Largement soutenue par les Etats membres, cette initiative sera toutefois scrutée avec méfiance au Nord de l’Europe. «Nous veillerons à ce que ce système soit réellement temporaire», prévient un diplomate de ce bloc qui s’interroge par ailleurs sur la nécessité d’intégrer des garanties issues du budget européen. En tant qu’initiative législative concernant les Vingt-Sept, la proposition de la CE sera de toutes façons examinée par les Etats membres et le Parlement européen (PE) avant d’entrer en vigueur.
Enfin, le recours au MES sera le sujet le plus brûlant sur la table virtuelle des négociations. Fonds de sauvetage permanent de la zone euro, le MES est doté de de 410 milliards d’euros disponibles, soit 3,4% du PIB européen prêts à l’emploi. Les ministres sont certes d’accord pour ouvrir à la demande des lignes de crédit à conditions renforcées (ECCL) prévues dans le MES pour les Etats en difficulté budgétaire, pour un financement limité à 2% du PIB de la zone euro, soit 240 milliards d’euros.
Conditionnalité contestée
Un flou existe toutefois autour de ce plafond, les pays du Nord souhaitant qu’il soit fixé à 2% du PIB de chaque Etat membre - ce qui limiterait la puissance de feu du MES pour les Etats les plus en difficulté. D’autres, comme la France, souhaitent au contraire qu’il soit fixé à 2% du PIB de la zone euro pour permettre une réelle solidarité.
L’autre point chaud sera la conditionnalité attachée à l’octroi des prêts. Les ministres sont d’accord pour mettre en place des conditions allégées en utilisant la flexibilité du traité MES. «Nous n’avons pas besoin d’une troika, d’inspecteurs et d’un programme de réforme pour chaque pays, mais d’un soutien rapide et ciblé», a par exemple lancé l’Allemand Olaf Scholz dans une tribune parue dans plusieurs journaux européens.
Le diable se cachera toutefois dans les détails... Les Pays-Bas, par exemple, préconisent une approche en deux temps : octroyer des prêts sans condition, puis imposer des réformes structurelles une fois la crise passée. Quant à l’Italie, elle pourrait refuser toute exploration de la mise en oeuvre du MES sans mention de la mutualisation des dettes dans la déclaration commune des Dix-Neuf.
Plan de relance
Or, cette dernière idée fait toujours autant grincer des dents au Nord du continent. Les Pays-Bas, l’Allemagne, l’Autriche et la Finlande y sont fermement opposés, malgré les supplications venues du reste de la zone euro.

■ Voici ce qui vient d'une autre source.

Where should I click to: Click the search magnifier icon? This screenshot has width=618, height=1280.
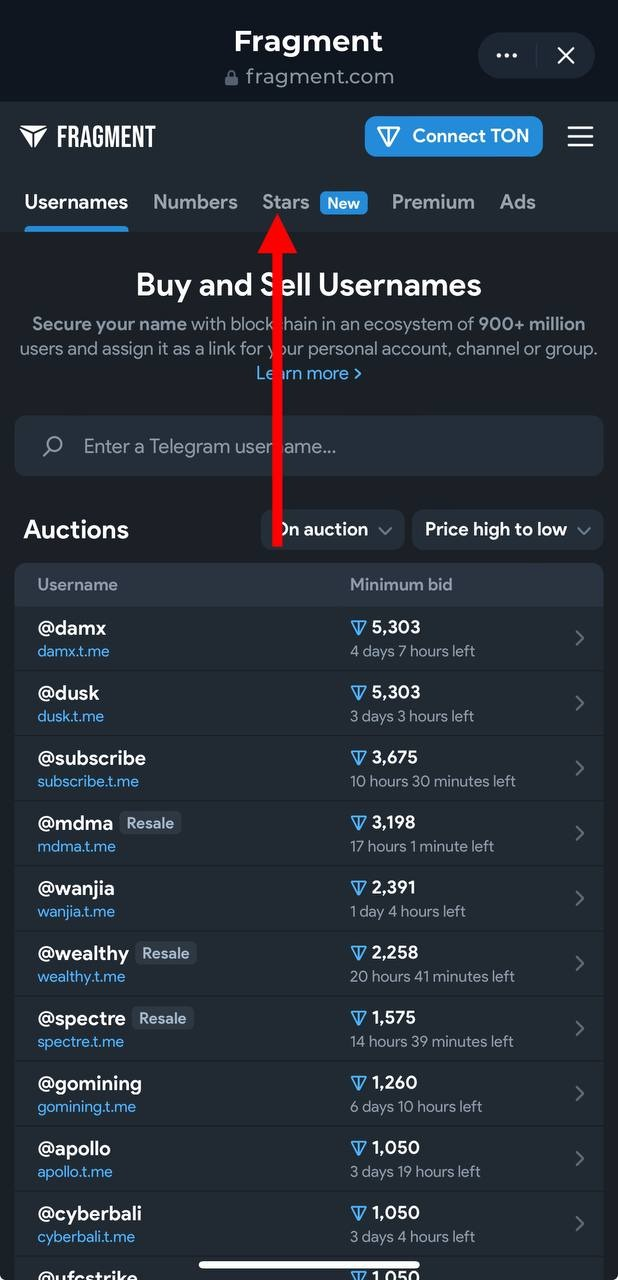[x=53, y=446]
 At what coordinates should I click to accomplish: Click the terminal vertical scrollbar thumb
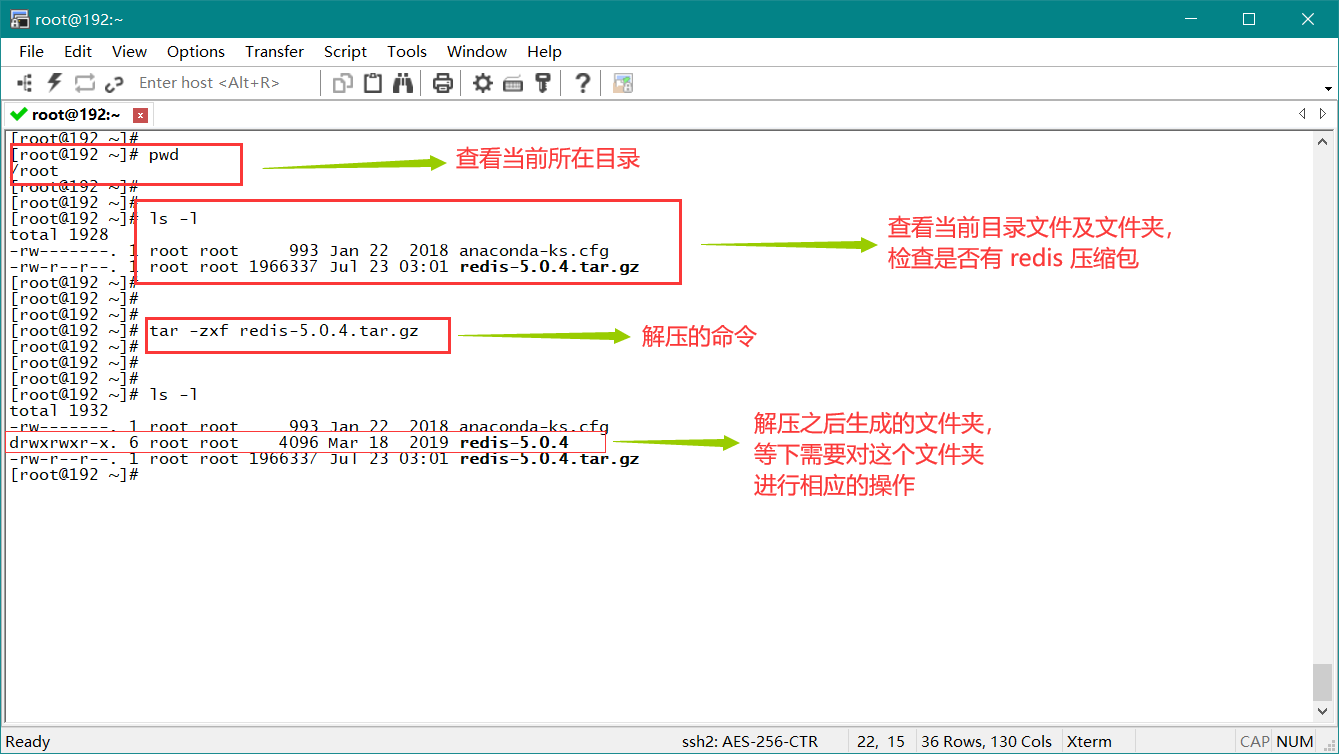pos(1322,682)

Si les Etats membres sont d’accord sur le principe d’un plan de relance, ils se déchirent toujours sur les moyens qui doivent être mis sur pied. Par la voix de Bruno Le Maire, la France a proposé hier une alternative à la mutualisation de la dette, consistant en la mise sur pied d’un fonds ad hoc abondé par les Etats membres qui seraient solidaires dans l’émission et le remboursement d’obligations dont les liquidités seraient attribuées aux Etats les plus affectés. L’Allemagne préconise quant à elle une action de la BEI, quand la CE demande un budget européen robuste pour faire face à l’après-crise.
La réponse de long terme fera aujourd’hui l’objet de discussions des ministres des Finances, mais sera tranchée par les dirigeants des Etats membres.